Le 4 décembre, la police interpelle Ahmed Nejib Chebbi, 81 ans. Le parcours de cet avocat résume près de soixante ans de la vie politique tunisienne. Engagé dans le mouvement d’extrême gauche Perspectives dans les années 1960, Chebbi fut parmi les premiers à comparaître devant la Cour de sûreté de l’Etat, une juridiction d’exception instaurée par Habib Bourguiba [président de la République tunisienne de 1957 à 1987] afin de mater l’opposition. Au fil des décennies, il devint une figure majeure de l’opposition démocratique. En 2011, à la chute de Ben Ali, Ahmed Nejib Chebbi a brièvement occupé un poste de ministre avant d’être élu député constituant. Durant la décennie postrévolutionnaire, il fut dans l’opposition. Renonçant à se présenter à la présidentielle de 2019, il met en garde contre le danger que constituerait une victoire de Kaïs Saïed. Le 25 juillet 2021, il fait partie des rares voix qui dénoncent un coup d’Etat institutionnel, et s’allie à Ennahda [parti islamiste conservateur] dans un Front du salut national.
En 2023, alors que le régime commence à cibler pénalement ses opposants, le nom d’Ahmed Nejib Chebbi apparaît dans l’affaire dite « du complot contre la sûreté de l’Etat ». Dans ce dossier hors norme fondé sur des témoignages anonymes et dans lequel la défense dénonce la violation des procédures et de la présomption d’innocence, Kaïs Saïed rend très vite son verdict : « Celui qui osera les innocenter sera considéré comme leur complice », tranche, devant les caméras, le magistrat suprême. Au lendemain de cette déclaration, Issam Chebbi, le frère d’Ahmed Néjib, est interpellé dans le cadre de la même affaire. Parmi les pièces à charge de l’accusation figurent des échanges anodins d’analyses politiques entre les deux frères, interprétés par le pouvoir comme une preuve de machination.

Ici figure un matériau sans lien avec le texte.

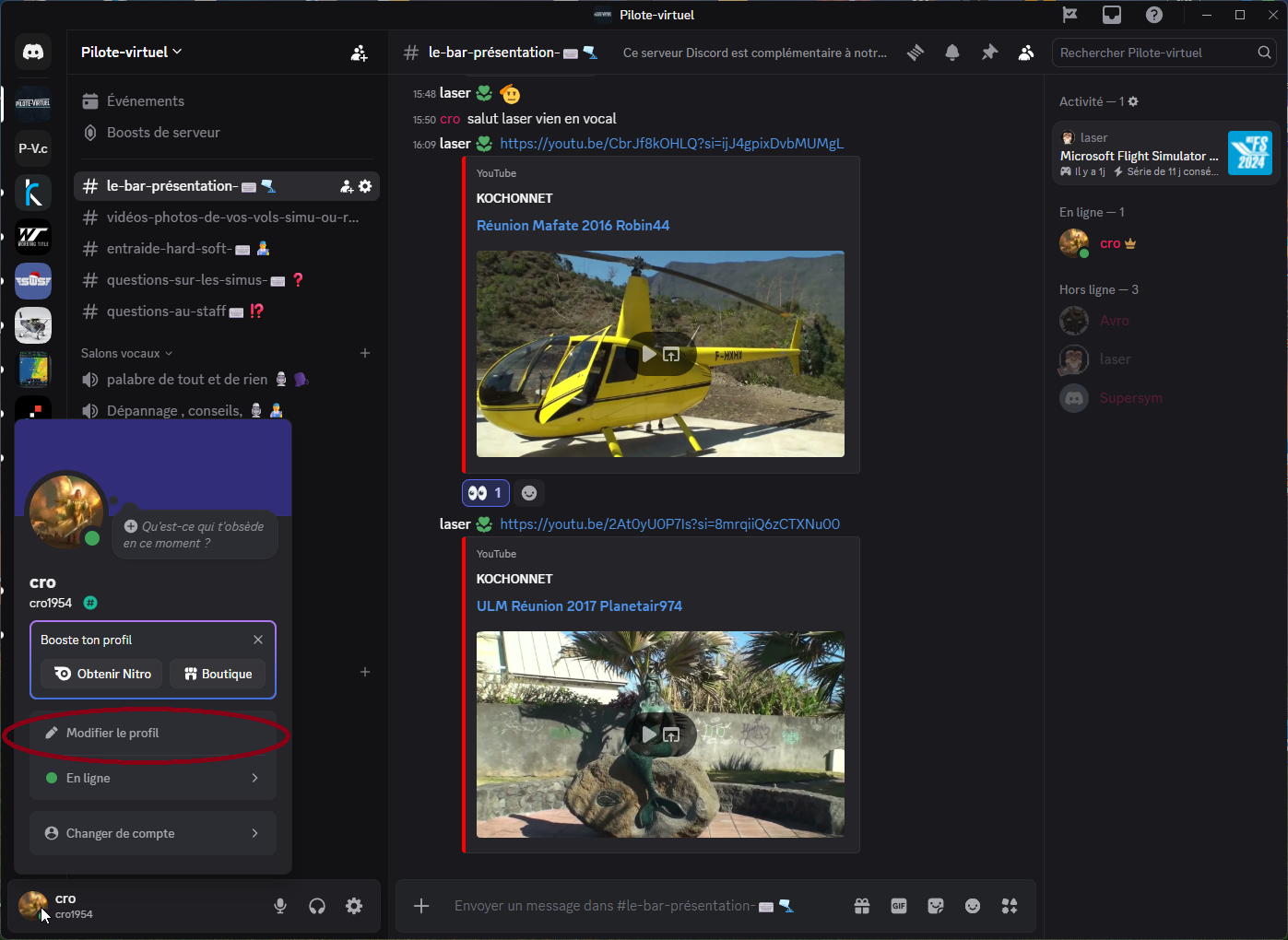Toggle headphone deafen
Viewport: 1288px width, 940px height.
[x=317, y=906]
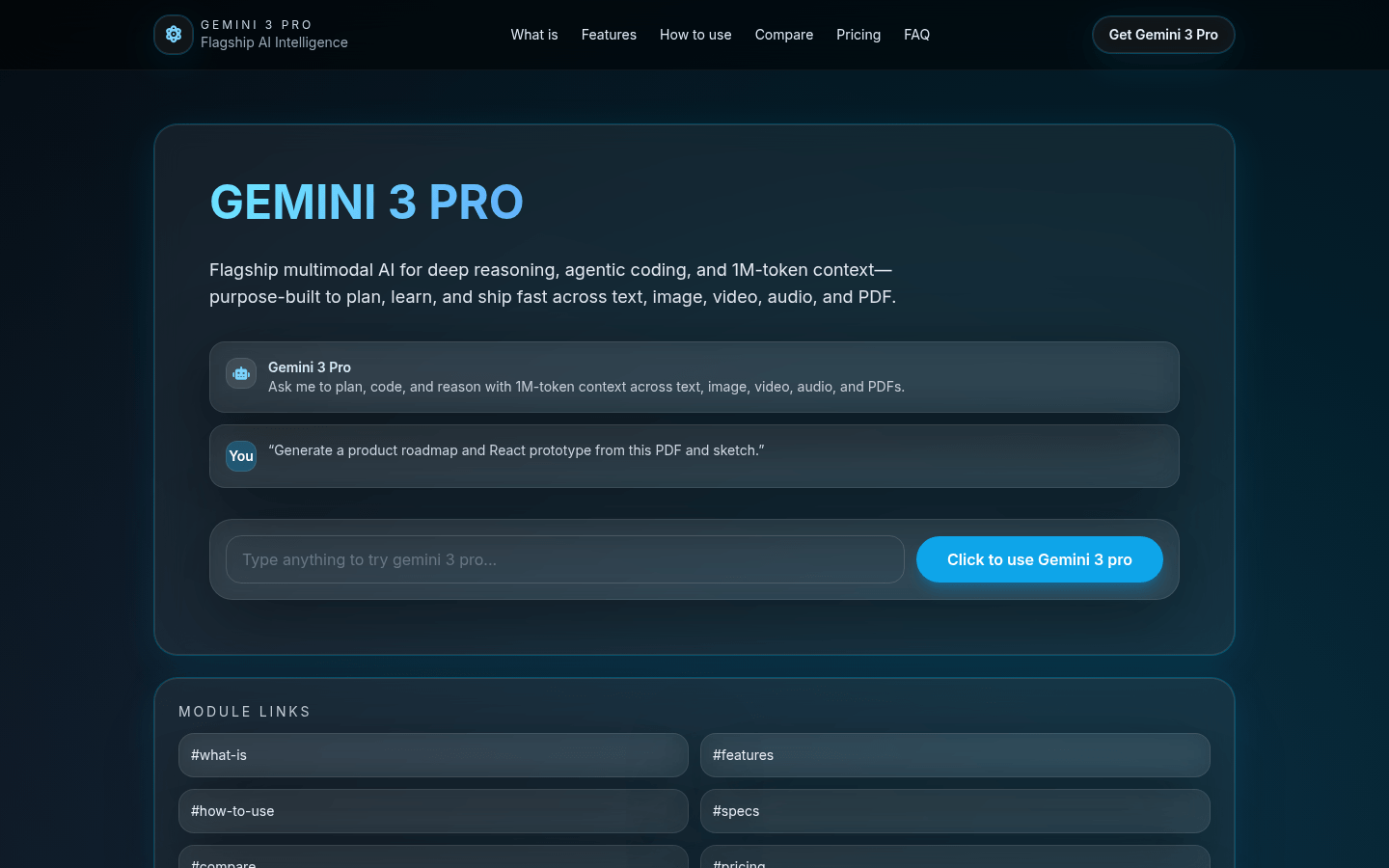Screen dimensions: 1389x868
Task: Open the 'FAQ' navigation item
Action: 916,35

Le 28 novembre, alors qu’elle n’a pas interrogé la majorité des prévenus, la cour d’appel de Tunis annonce des peines allant de cinq à quarante-cinq ans [d’emprisonnement]. Issam Chebbi voit sa peine passer de dix-huit à vingt ans, tandis que celle d’Ahmed Nejib Chebbi est ramenée de dix-huit à douze ans. Les autorités procèdent à l’arrestation des trois condamnés demeurés libres sur le territoire. Ainsi, la poétesse Chaïma Issa, condamnée à vingt ans, est violemment interpellée le lendemain lors d’une manifestation féministe. Les policiers arrêtent également l’avocat Ayachi Hammami, 66 ans. Cette figure de la gauche tunisienne doit purger une peine de cinq ans pour « appartenance à une organisation terroriste ». Amnesty International dénonce un « simulacre de procès » et des « condamnations injustes ».